As an example, a system may include one or more processors; memory accessible to at least one of the one or more processors; processor-executable instructions stored in the memory and executable to instruct the system to: receive a digital well plan that specifies planned drilling parameters for drilling a borehole, where each of the specified planned drilling parameters includes one or more of a minimum threshold and a maximum threshold; generate statistical distributions of actual drilling parameters in real-time responsive to receipt of real-time data acquired during a depth-based window for the drilling; generate comparisons in real-time, where each of the comparisons is between one of the statistical distributions and a corresponding one of the planned drilling parameters for the depth-based window; and, responsive to one or more of the comparisons indicating an unacceptable actual to planned parameter deviation, issue a control signal.

As an example, one or more computer-readable storage media may include processor-executable instructions to instruct a computing system to: receive a digital well plan that specifies planned drilling parameters for drilling a borehole, where each of the specified planned drilling parameters includes one or more of a minimum threshold and a maximum threshold; generate statistical distributions of actual drilling parameters in real-time responsive to receipt of real-time data acquired during a depth-based window for the drilling; generate comparisons in real-time, where each of the comparisons is between one of the statistical distributions and a corresponding one of the planned drilling parameters for the depth-based window; and, responsive to one or more of the comparisons indicating an unacceptable actual to planned parameter deviation, issue a control signal.

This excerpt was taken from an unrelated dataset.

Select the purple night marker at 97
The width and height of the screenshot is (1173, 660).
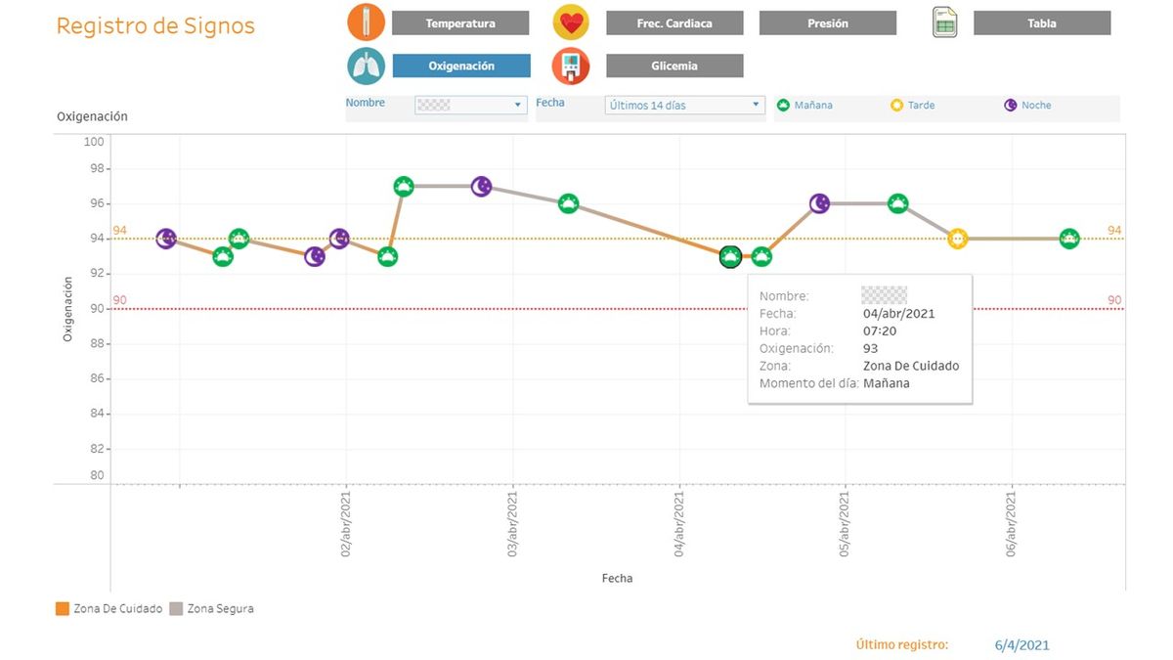(x=481, y=186)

As an example, a computer program product that may include computer-executable instructions to instruct a computing system to perform one or more methods such as one or more of the methods described herein (e.g., in part, in whole and/or in various combinations).

In some embodiments, a method or methods may be executed by a computing system. FIG. 13 shows an example of a system 1300 that may include one or more computing systems 1301-1, 1301-2, 1301-3 and 1301-4, which may be operatively coupled via one or more networks 1309, which may include wired and/or wireless networks.

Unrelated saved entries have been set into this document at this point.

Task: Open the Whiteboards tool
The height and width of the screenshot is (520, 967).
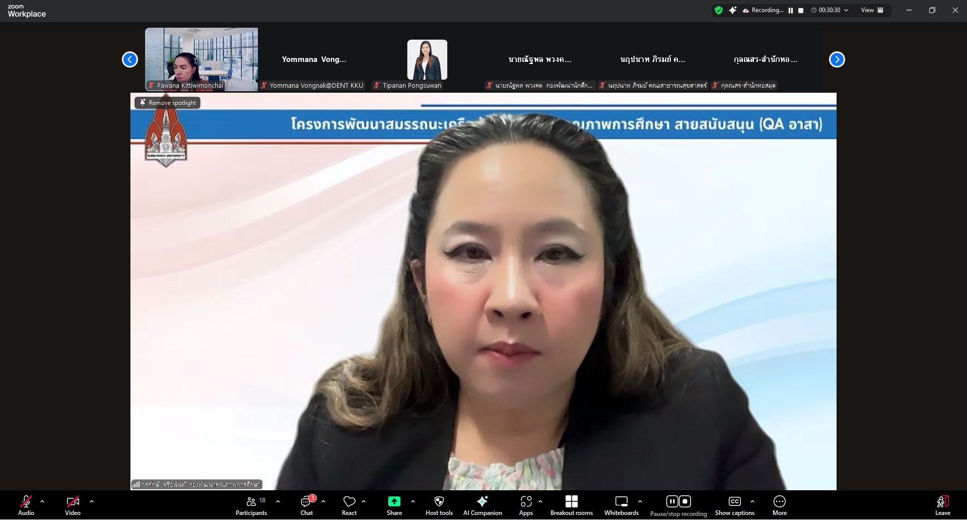Action: pyautogui.click(x=621, y=505)
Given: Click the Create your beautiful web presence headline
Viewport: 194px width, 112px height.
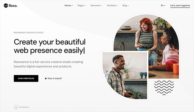Looking at the screenshot, I should 50,46.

As an example, a system may include an individual computer system or an arrangement of distributed computer systems. In the example of FIG. 13, the computer system 1301-1 may include one or more modules 1302, which may be or include processor-executable instructions, for example, executable to perform various tasks (e.g., receiving information, requesting information, processing information, simulation, outputting information, etc.).

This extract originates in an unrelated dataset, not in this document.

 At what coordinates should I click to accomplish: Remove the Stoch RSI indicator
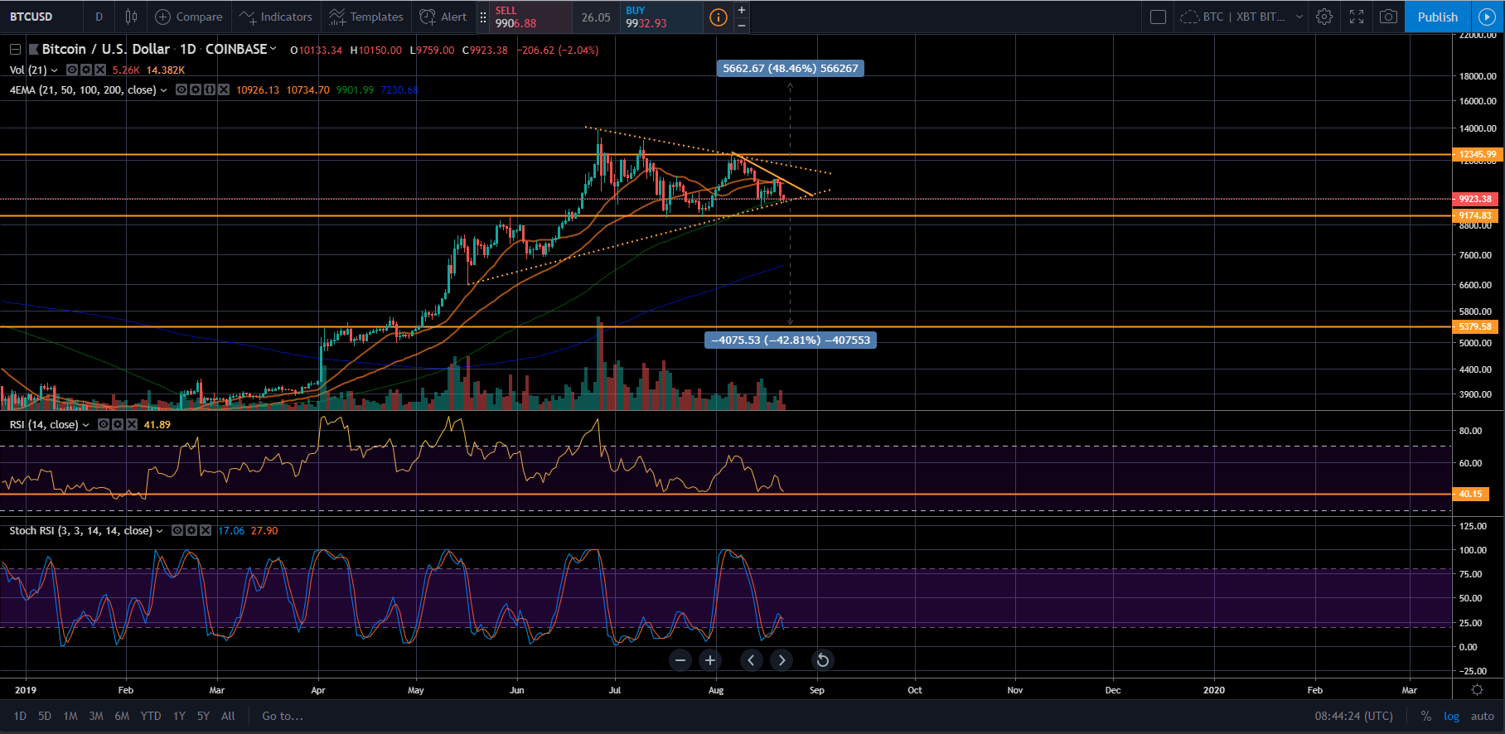[x=206, y=531]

As an example, a module may be executed independently, or in coordination with, one or more processors 1304, which is (or are) operatively coupled to one or more storage media 1306 (e.g., via wire, wirelessly, etc.). As an example, one or more of the one or more processors 1304 may be operatively coupled to at least one of one or more network interface 1307. In such an example, the computer system 1301-1 may transmit and/or receive information, for example, via the one or more networks 1309 (e.g., consider one or more of the Internet, a private network, a cellular network, a satellite network, etc.). As shown, one or more other components 1308 may be included in the computer system 1301-1.

As an example, the computer system 1301-1 may receive from and/or transmit information to one or more other devices, which may be or include, for example, one or more of the computer systems 1301-2, etc. A device may be located in a physical location that differs from that of the computer system 1301-1. As an example, a location may be, for example, a processing facility location, a data center location (e.g., server farm, etc.), a rig location, a wellsite location, a downhole location, etc.

As an example, a processor may be or include a microprocessor, microcontroller, processor module or subsystem, programmable integrated circuit, programmable gate array, or another control or computing device.

As an example, the storage media 1306 may be implemented as one or more computer-readable or machine-readable storage media. As an example, storage may be distributed within and/or across multiple internal and/or external enclosures of a computing system and/or additional computing systems.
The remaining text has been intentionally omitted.